Collected data entries

>>>

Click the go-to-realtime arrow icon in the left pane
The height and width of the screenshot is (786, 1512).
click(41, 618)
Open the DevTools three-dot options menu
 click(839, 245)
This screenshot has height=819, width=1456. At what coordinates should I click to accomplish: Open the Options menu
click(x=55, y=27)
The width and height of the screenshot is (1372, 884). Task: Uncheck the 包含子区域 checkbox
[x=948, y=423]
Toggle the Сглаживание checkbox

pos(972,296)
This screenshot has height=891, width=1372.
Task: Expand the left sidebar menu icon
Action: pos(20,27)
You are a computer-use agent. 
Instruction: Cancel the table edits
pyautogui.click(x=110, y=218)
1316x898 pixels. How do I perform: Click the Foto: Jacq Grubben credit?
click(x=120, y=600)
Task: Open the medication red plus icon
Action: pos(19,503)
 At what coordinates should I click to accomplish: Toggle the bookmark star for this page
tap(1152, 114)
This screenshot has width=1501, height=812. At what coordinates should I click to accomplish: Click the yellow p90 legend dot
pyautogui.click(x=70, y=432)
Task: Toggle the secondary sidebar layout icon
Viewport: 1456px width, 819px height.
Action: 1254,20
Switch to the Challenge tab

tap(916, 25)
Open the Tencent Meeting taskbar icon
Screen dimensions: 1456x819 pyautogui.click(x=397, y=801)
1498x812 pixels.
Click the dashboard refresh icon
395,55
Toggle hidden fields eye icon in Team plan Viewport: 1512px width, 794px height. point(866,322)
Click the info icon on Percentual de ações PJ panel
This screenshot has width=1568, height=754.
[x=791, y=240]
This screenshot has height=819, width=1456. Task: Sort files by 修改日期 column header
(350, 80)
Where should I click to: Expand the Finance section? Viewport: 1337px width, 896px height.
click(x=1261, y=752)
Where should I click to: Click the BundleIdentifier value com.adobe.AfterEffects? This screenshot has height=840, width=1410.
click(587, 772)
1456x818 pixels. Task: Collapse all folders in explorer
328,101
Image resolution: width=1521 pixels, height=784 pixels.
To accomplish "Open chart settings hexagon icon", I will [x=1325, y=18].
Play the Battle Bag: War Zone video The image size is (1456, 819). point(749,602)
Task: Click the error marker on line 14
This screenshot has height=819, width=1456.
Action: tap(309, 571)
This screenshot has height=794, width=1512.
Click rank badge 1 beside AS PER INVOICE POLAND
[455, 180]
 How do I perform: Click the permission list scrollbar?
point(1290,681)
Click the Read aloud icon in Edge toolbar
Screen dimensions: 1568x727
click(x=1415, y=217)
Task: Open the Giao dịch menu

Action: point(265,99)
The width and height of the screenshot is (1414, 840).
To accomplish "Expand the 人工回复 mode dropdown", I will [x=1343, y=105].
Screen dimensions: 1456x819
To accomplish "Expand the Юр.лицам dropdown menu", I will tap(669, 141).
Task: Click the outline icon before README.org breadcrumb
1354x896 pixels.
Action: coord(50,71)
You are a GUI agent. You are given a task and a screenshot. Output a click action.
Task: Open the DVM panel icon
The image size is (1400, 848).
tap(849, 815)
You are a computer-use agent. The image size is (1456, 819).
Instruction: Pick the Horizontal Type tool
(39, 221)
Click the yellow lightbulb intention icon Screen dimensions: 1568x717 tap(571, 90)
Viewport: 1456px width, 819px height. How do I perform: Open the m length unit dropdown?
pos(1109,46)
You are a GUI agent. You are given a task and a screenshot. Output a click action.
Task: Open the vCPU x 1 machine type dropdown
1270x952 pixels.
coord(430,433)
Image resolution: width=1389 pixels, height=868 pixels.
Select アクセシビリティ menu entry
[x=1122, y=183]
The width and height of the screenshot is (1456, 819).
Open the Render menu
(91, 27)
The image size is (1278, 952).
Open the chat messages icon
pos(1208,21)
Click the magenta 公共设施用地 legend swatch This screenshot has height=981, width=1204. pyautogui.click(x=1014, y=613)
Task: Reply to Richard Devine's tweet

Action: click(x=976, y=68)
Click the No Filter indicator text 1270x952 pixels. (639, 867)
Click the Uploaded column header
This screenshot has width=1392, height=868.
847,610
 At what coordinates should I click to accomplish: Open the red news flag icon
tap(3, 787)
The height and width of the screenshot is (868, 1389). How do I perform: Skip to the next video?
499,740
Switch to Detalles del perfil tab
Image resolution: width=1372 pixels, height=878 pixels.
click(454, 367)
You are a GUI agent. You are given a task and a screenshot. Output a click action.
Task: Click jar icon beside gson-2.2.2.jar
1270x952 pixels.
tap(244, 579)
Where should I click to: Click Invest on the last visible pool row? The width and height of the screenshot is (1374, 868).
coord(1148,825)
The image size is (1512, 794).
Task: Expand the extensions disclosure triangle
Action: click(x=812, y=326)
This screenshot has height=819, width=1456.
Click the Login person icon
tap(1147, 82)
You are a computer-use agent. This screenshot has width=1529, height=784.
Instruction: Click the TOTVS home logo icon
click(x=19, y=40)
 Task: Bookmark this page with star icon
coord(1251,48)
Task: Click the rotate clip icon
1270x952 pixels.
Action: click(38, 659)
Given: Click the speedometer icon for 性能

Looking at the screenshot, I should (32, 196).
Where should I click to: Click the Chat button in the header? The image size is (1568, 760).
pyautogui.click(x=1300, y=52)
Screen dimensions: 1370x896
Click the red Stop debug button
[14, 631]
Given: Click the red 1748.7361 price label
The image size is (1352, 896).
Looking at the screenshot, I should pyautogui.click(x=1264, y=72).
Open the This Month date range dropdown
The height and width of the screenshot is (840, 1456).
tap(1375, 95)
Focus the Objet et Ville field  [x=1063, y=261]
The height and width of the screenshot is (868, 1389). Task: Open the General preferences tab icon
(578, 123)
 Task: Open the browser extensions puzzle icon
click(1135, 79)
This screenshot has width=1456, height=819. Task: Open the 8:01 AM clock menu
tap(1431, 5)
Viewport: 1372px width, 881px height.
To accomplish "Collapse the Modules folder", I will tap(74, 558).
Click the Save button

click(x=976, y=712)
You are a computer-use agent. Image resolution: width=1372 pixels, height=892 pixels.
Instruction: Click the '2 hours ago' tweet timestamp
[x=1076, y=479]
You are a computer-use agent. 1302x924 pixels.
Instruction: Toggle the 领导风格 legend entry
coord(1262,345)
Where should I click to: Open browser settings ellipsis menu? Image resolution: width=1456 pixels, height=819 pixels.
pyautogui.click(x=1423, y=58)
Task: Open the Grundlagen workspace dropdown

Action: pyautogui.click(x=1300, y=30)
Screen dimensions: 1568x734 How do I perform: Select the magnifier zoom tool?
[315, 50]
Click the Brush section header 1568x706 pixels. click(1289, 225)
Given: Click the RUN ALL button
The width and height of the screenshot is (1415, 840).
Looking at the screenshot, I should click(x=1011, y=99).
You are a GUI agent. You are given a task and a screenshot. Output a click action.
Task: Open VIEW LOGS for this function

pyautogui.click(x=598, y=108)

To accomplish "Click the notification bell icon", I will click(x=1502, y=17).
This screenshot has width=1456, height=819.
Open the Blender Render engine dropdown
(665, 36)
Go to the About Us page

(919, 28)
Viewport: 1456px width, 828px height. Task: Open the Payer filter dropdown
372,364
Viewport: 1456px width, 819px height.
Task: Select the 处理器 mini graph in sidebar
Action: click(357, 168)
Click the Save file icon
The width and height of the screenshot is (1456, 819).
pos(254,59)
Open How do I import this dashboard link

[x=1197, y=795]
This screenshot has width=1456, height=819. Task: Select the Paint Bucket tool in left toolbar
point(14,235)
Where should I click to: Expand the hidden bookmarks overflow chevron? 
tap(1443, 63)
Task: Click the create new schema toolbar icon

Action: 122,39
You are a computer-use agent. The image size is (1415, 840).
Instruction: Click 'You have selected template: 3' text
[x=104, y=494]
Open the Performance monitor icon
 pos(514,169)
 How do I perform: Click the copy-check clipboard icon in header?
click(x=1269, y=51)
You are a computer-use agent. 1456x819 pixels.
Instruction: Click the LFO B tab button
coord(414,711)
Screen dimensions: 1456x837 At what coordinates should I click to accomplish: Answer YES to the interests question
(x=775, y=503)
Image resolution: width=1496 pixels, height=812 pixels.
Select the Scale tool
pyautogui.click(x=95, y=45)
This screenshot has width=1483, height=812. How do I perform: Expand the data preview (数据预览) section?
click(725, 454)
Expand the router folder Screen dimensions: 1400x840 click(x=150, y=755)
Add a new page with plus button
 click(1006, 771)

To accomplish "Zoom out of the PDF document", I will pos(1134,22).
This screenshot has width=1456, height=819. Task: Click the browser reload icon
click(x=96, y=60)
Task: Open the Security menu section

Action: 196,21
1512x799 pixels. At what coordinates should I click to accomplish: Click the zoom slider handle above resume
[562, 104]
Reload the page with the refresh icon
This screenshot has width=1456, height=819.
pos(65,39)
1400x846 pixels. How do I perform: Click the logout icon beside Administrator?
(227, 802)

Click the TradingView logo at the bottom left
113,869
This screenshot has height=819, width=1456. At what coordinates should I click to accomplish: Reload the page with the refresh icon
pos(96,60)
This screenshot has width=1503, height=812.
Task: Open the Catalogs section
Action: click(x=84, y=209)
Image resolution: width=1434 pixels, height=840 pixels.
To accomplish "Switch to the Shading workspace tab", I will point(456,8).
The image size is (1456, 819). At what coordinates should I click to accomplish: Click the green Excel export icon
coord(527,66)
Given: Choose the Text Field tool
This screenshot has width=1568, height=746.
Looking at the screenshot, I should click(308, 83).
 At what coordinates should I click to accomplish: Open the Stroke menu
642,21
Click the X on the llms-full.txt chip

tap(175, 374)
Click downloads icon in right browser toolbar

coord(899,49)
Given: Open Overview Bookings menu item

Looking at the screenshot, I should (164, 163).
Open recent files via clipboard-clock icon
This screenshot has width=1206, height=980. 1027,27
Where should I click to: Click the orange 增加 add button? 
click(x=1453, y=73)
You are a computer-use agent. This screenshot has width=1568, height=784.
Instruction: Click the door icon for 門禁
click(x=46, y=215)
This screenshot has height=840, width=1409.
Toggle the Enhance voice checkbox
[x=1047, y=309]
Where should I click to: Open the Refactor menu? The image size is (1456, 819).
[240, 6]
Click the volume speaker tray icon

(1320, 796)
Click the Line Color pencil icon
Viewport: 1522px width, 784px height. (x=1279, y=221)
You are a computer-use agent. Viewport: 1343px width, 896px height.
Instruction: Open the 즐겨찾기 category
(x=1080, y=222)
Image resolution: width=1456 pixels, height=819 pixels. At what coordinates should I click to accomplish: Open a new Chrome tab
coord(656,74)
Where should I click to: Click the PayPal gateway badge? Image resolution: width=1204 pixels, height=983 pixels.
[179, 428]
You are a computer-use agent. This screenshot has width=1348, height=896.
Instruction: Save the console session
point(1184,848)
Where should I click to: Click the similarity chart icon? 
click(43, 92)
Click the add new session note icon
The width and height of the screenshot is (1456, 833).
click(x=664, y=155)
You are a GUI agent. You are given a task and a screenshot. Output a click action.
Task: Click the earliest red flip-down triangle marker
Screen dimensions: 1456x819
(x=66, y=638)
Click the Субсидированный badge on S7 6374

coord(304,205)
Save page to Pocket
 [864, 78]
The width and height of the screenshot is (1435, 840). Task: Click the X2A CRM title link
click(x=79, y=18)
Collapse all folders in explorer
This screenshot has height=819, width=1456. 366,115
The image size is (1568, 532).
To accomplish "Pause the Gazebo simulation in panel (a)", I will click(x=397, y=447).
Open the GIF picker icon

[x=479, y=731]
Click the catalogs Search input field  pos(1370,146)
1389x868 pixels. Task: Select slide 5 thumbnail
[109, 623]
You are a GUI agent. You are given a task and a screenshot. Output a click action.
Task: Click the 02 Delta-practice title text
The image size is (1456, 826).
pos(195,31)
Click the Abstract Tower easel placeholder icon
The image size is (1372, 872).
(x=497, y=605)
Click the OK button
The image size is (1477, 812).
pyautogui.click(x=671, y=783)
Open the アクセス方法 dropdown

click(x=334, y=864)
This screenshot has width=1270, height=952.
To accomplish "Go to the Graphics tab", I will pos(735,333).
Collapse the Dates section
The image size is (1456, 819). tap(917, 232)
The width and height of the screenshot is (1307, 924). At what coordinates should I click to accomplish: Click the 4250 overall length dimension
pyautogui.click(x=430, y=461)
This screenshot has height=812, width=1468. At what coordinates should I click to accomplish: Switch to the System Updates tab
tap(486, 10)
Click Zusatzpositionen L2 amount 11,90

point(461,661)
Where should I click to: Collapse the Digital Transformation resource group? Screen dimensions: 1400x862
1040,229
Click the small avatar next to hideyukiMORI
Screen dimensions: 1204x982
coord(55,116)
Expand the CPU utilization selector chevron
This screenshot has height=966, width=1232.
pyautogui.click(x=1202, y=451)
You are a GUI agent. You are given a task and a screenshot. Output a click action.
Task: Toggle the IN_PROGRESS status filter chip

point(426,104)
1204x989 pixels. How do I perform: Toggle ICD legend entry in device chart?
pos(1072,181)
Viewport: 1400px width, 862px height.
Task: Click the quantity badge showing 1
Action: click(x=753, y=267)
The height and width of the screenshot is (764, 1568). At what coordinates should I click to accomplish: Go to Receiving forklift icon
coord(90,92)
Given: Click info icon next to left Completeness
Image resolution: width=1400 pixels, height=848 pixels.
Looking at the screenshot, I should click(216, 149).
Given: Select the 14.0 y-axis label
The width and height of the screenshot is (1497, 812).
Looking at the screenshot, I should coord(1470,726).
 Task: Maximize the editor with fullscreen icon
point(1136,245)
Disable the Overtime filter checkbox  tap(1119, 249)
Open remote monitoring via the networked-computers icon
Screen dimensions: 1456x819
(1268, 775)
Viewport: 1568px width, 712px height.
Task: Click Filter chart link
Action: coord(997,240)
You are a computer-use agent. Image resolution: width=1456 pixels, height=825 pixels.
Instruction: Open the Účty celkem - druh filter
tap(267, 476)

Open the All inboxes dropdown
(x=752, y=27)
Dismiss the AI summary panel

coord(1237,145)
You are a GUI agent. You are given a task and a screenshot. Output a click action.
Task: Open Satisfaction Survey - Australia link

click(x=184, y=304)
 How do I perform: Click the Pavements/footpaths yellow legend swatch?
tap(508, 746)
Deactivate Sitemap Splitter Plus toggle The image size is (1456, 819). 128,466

<<<

→ Exercise aim
For this exercise, copy word for word the line that contains "Given: Click info" and every line after it, ending with the last line of the entries above.

→ Finished exercise
Given: Click info icon next to left Completeness
Image resolution: width=1400 pixels, height=848 pixels.
Looking at the screenshot, I should click(216, 149).
Given: Select the 14.0 y-axis label
The width and height of the screenshot is (1497, 812).
Looking at the screenshot, I should coord(1470,726).
 Task: Maximize the editor with fullscreen icon
point(1136,245)
Disable the Overtime filter checkbox  tap(1119, 249)
Open remote monitoring via the networked-computers icon
Screen dimensions: 1456x819
(1268, 775)
Viewport: 1568px width, 712px height.
Task: Click Filter chart link
Action: coord(997,240)
You are a computer-use agent. Image resolution: width=1456 pixels, height=825 pixels.
Instruction: Open the Účty celkem - druh filter
tap(267, 476)

Open the All inboxes dropdown
(x=752, y=27)
Dismiss the AI summary panel

coord(1237,145)
You are a GUI agent. You are given a task and a screenshot. Output a click action.
Task: Open Satisfaction Survey - Australia link

click(x=184, y=304)
 How do I perform: Click the Pavements/footpaths yellow legend swatch?
tap(508, 746)
Deactivate Sitemap Splitter Plus toggle The image size is (1456, 819). 128,466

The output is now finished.